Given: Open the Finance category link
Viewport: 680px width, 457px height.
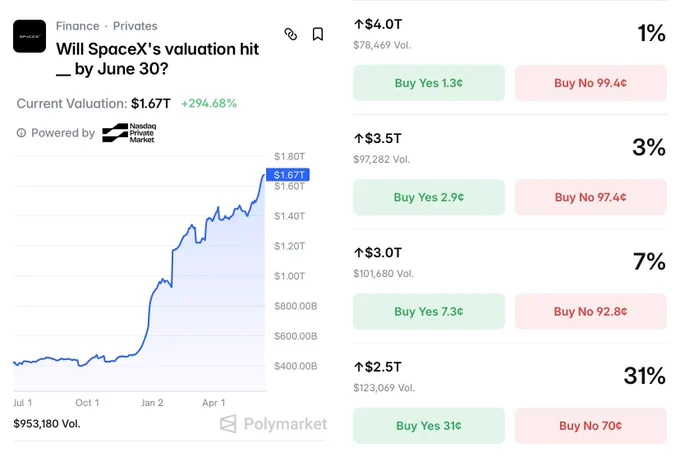Looking at the screenshot, I should [x=78, y=26].
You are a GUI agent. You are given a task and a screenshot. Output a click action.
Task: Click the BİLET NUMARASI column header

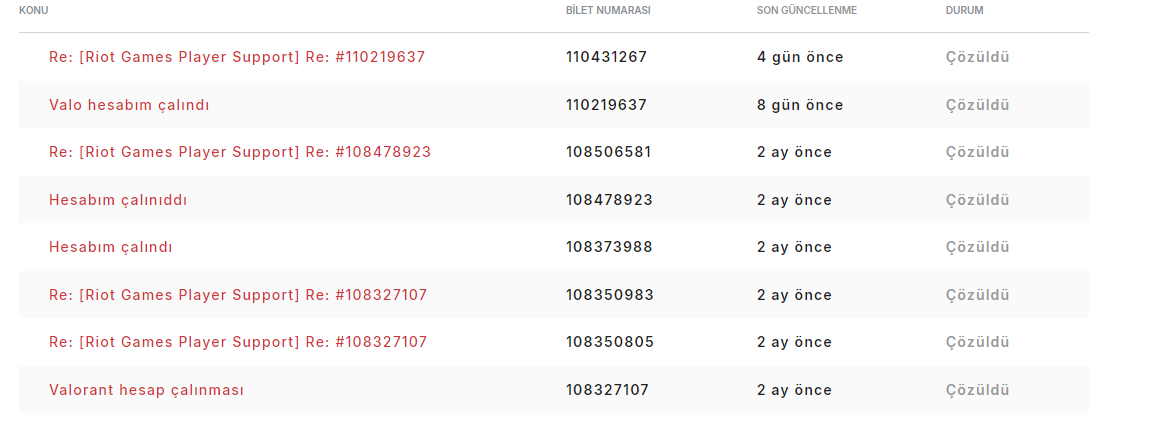(x=608, y=11)
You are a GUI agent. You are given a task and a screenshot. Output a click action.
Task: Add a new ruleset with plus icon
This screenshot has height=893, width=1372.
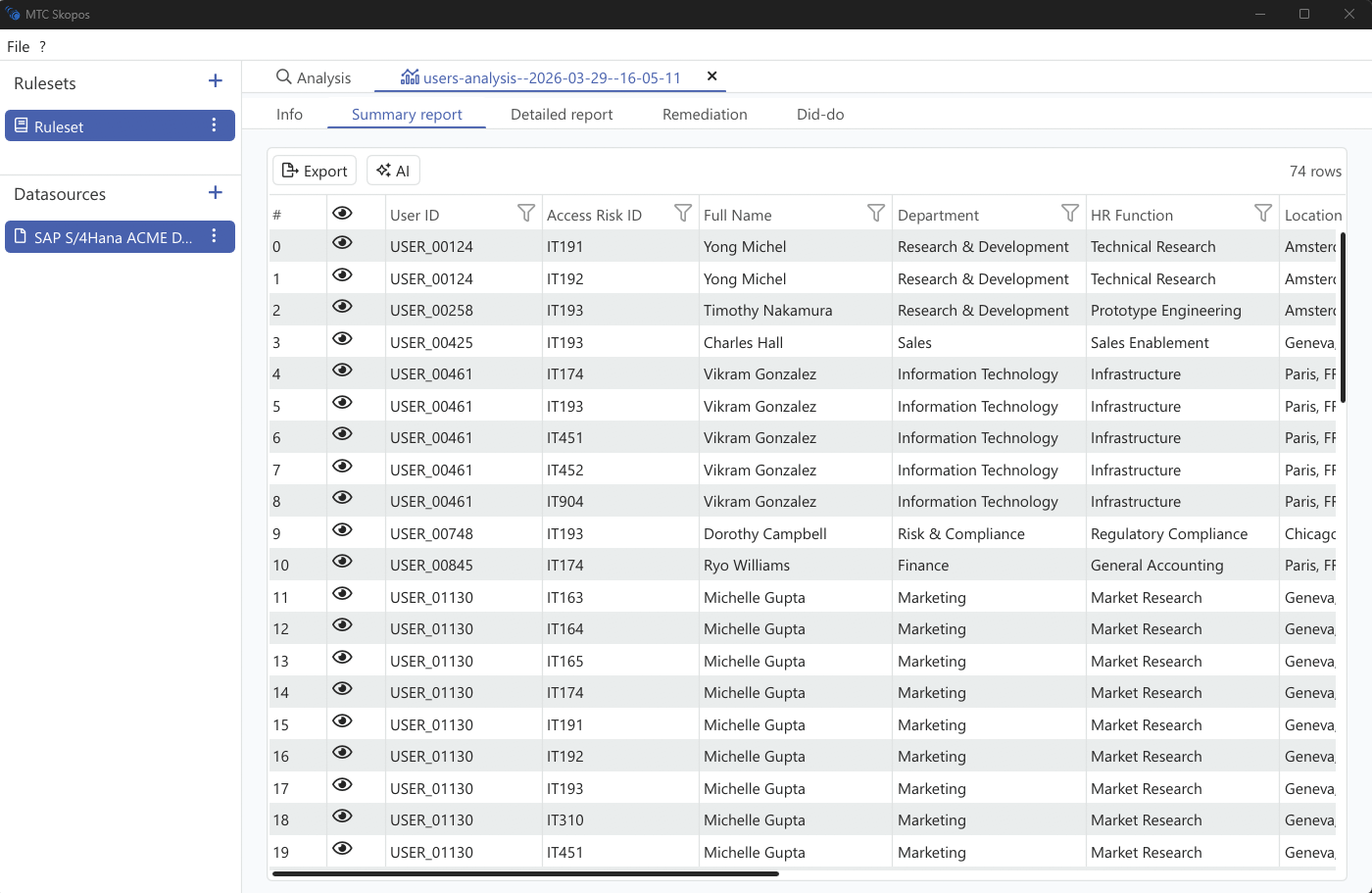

* * *

▶ _WHAT YOU WILL DO_: Your copy should hold only the lines from the line with "Task: Click the BİLET NUMARASI column header" through the end of the data above, both ends included, transcribed exactly and without pictures.

▶ _TASK ANSWER_:
Task: Click the BİLET NUMARASI column header

(x=608, y=11)
You are a GUI agent. You are given a task and a screenshot. Output a click action.
Task: Add a new ruleset with plus icon
This screenshot has height=893, width=1372.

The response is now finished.